Vogliamo infine brevemente accennare al regime di ammissione dei titoli alla quotazione ufficiale. Se condizioni di efficienza della borsa sono la continuità e la densità degli scambi, giova ammettere alla quotazione ufficiale valori diffusi fra un largo numero di risparmiatori, con riferimento ai quali sia assai probabile la formazione di una massa flottante sostenuta da un'attività speculativa. Sono quotati d'ufficio i titoli dello Stato o garantiti dallo Stato. L'ammissione alla quotazione ufficiale deve poi essere riservata ai valori emessi da aziende amministrate con sani criteri, che diano affidamento di provata capacità economica e di stabilità patrimoniale, altrimenti si esporrebbero gli operatori meno provveduti al gioco di artificiose manovre dei corsi e al rischio di biasimevoli speculazioni.

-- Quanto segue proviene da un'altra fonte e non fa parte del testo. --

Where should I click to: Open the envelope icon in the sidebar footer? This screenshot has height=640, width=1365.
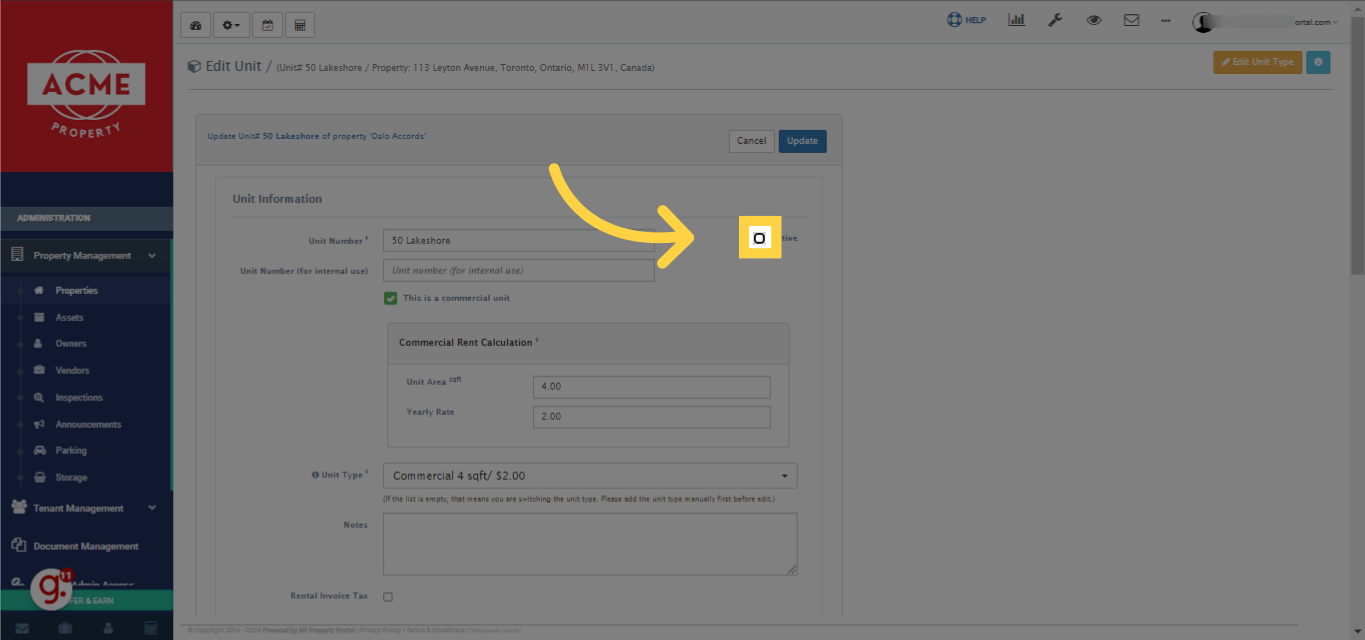pyautogui.click(x=24, y=627)
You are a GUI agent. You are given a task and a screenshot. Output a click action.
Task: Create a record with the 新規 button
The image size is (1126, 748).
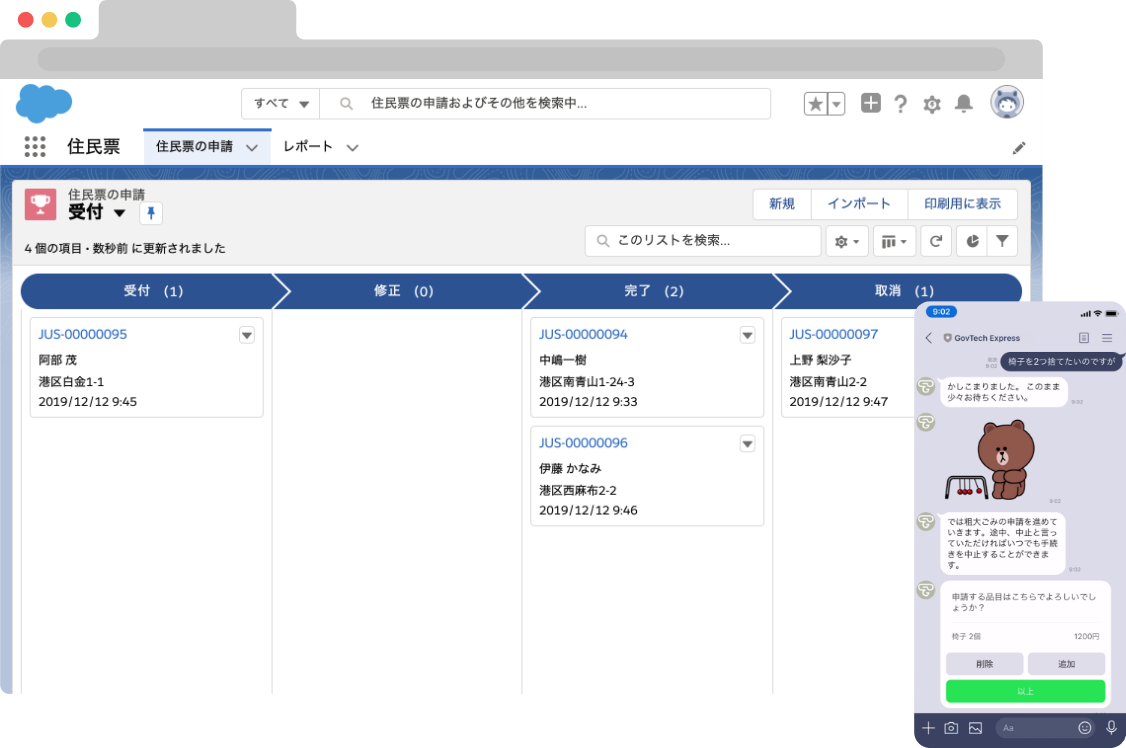(x=781, y=203)
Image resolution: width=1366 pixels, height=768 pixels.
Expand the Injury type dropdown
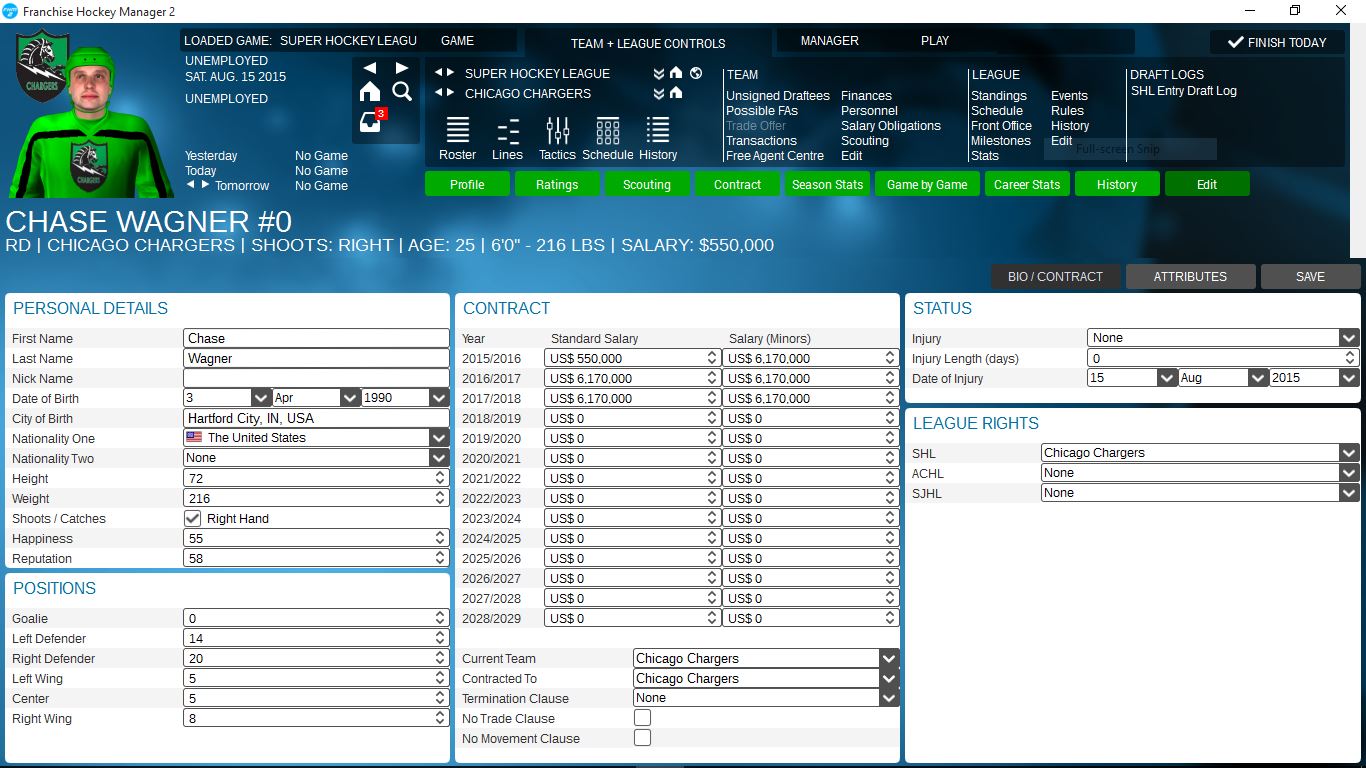1349,338
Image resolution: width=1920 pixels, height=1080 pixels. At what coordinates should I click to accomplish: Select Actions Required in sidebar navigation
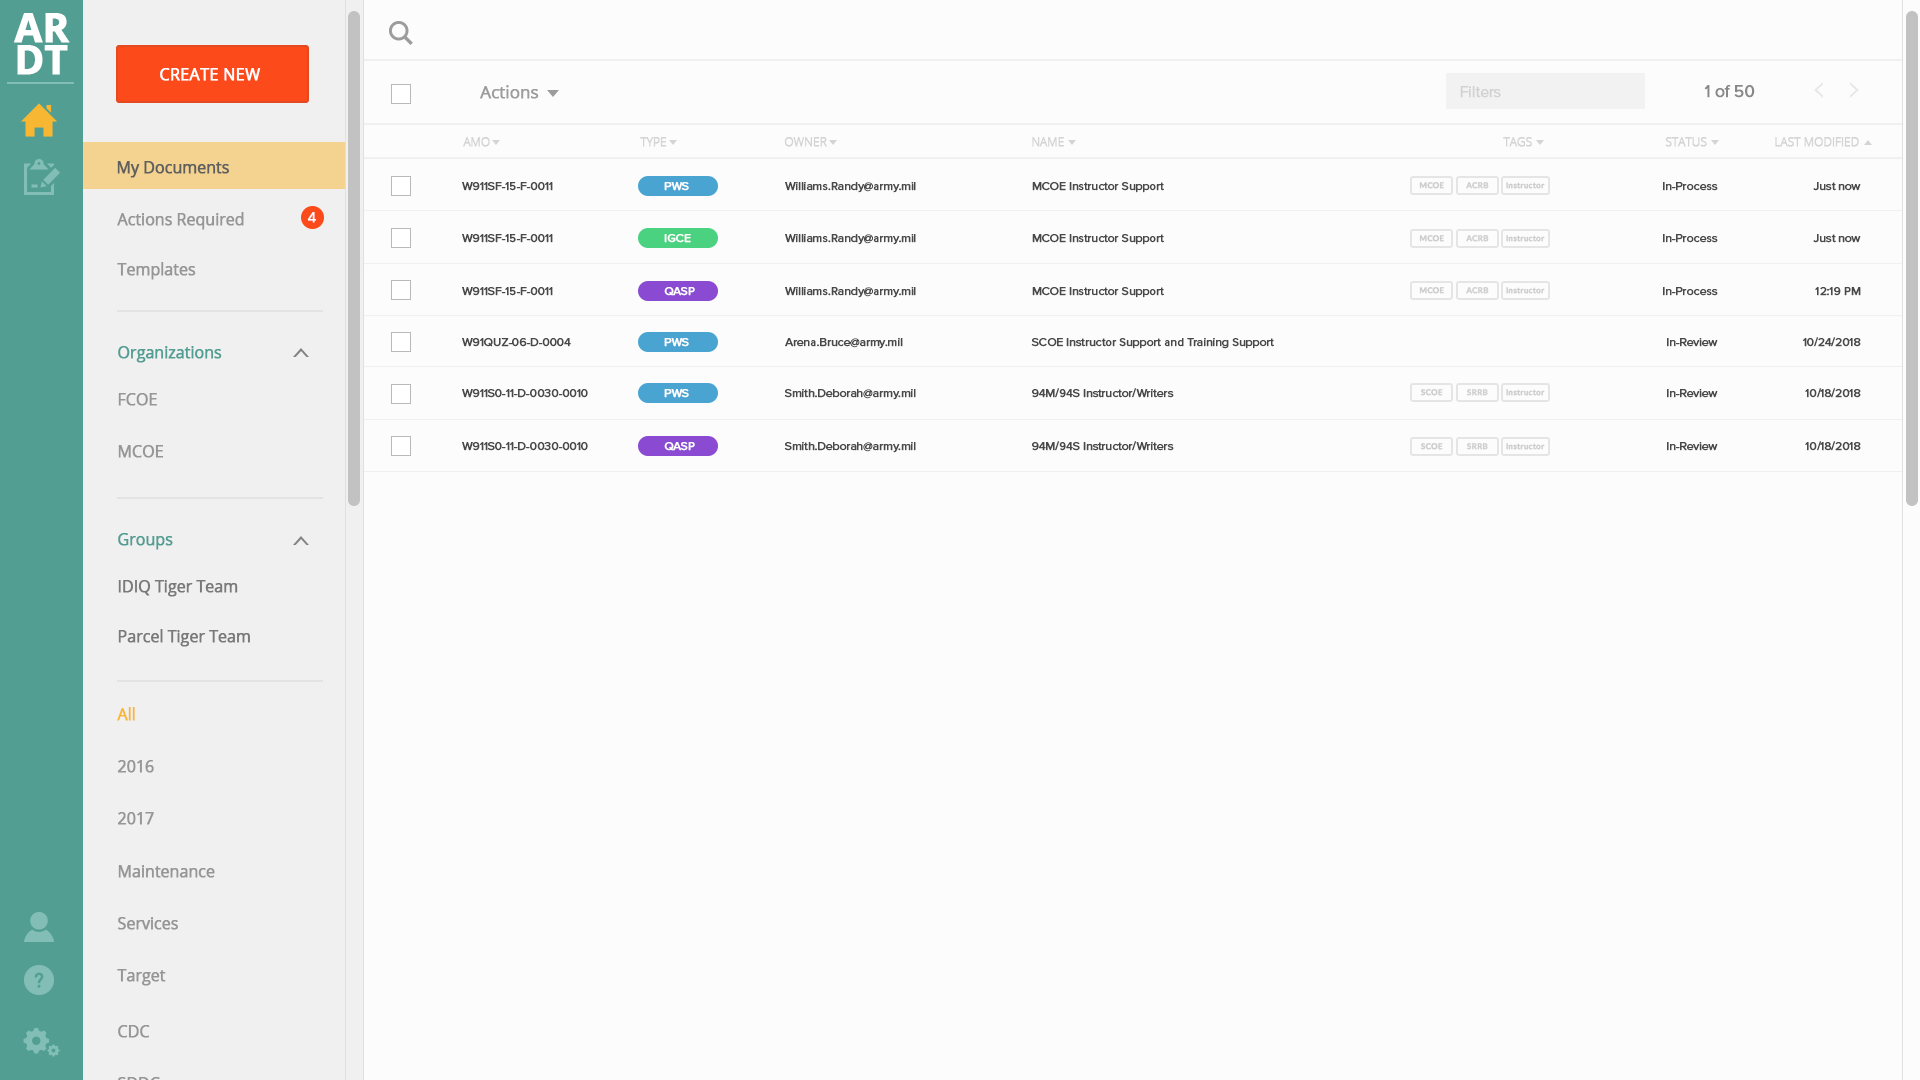(181, 219)
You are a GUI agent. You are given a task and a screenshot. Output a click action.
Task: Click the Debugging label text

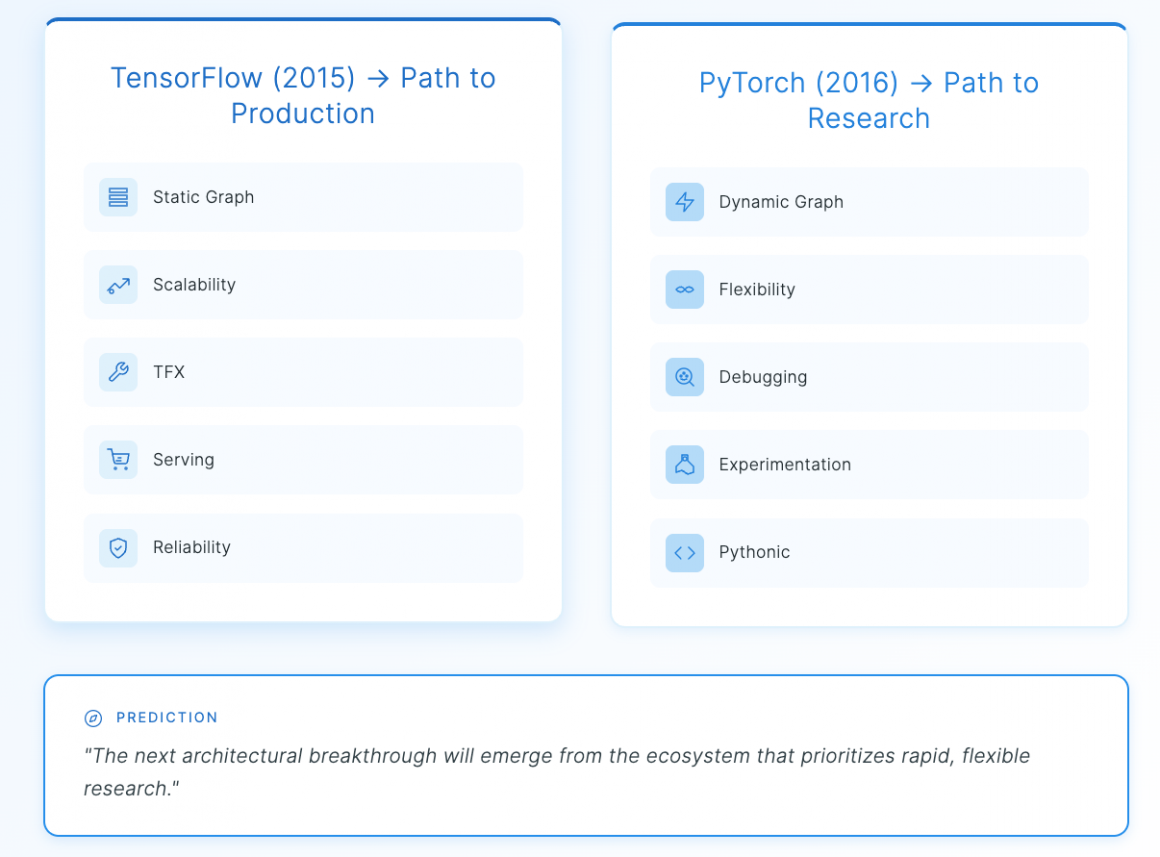[762, 377]
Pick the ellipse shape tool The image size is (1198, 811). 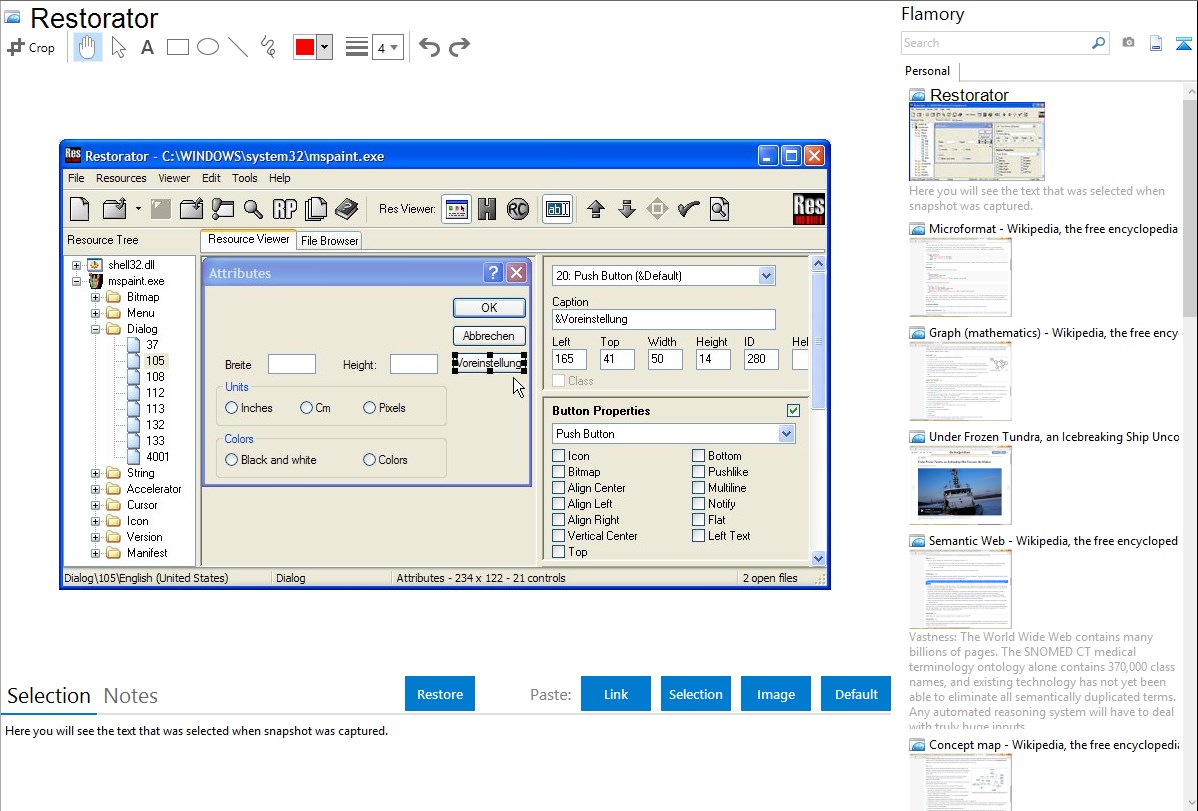208,47
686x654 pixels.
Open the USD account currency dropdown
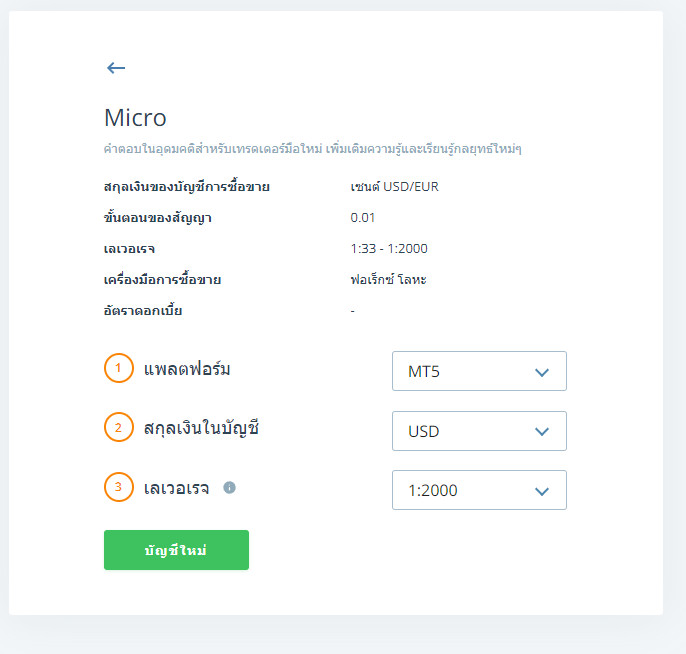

La formazione dei corsi di borsa. I corsi delle azioni

Chi osserva i listini di borsa nota che ogni giorno i prezzi mutano secondo ragioni percentuali che, rapportate all'anno, possono apparire molto alte e sostanzialmente irragionevoli. Una variazione in aumento dello 0,2% in un giorno, se si ripetesse per i 250 giorni in cui una borsa valori è aperta in un anno, significherebbe un aumento delle quotazioni del 64,79% dopo dodici mesi. È quindi ovvio desumere che i mercati mobiliari, ancorché ordinati, segnano variazioni dei corsi all'insù e all'ingiù, da un giorno all'altro, epperò secondo un trend di medio periodo. L'apparente nervosismo delle quotazioni è la molla per cui il flottante continuamente si forma e si riclassa, altrimenti la speculazione, ossia l'esercizio sistematico del commercio dei titoli, non opererebbe.

Diciamo subito che i prezzi di borsa, in prima approssimazione, riguardano gli scambi su titoli flottanti. Il flottante, nel caso delle azioni, non è alimentato di norma dai gruppi di controllo, i quali negoziano i pacchetti di maggioranza fuori borsa e non sempre con diretto riferimento ai corsi di borsa. Questi gruppi agiscono sul mercato mobiliare ufficiale solo per influire sull'andamento dei prezzi e il più delle volte per mantenerlo entro oscillazioni contenute. Il flottante è dunque alimentato dagli azionisti di minoranza, salvo nell'ipotesi che derivi dal mancato classamento di nuove emissioni.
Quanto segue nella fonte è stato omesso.